• [Assigned task]:
Scan the entries for lines containing the string "computer". Reply with how many there are, and nothing else.

• [Source data]:
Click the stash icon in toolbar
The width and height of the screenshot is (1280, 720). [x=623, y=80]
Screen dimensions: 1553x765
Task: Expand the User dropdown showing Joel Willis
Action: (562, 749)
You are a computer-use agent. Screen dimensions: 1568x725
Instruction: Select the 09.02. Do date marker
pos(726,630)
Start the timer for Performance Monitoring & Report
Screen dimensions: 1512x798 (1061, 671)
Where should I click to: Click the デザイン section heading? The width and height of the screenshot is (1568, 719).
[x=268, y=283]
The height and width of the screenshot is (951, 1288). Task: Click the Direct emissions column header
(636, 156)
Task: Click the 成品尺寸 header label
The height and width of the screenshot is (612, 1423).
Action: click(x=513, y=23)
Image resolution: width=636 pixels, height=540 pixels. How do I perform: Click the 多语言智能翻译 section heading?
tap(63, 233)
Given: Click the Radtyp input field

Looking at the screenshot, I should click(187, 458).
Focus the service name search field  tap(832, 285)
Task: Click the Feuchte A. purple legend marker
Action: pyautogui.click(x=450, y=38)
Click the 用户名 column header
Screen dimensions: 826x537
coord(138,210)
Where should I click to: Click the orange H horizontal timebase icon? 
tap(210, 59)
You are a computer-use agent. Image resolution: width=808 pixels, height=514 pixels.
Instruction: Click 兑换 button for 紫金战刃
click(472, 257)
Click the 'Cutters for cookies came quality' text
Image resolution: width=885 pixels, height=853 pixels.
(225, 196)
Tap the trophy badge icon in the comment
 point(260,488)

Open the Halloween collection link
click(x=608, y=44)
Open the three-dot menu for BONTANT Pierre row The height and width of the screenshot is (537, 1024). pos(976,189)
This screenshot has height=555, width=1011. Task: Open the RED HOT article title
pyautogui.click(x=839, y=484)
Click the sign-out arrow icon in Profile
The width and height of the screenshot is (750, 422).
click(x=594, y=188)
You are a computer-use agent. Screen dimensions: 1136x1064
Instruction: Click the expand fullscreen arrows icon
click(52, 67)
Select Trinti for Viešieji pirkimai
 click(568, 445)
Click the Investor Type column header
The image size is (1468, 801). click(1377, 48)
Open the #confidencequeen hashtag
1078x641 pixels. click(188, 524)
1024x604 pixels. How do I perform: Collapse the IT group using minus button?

• [Response area]:
3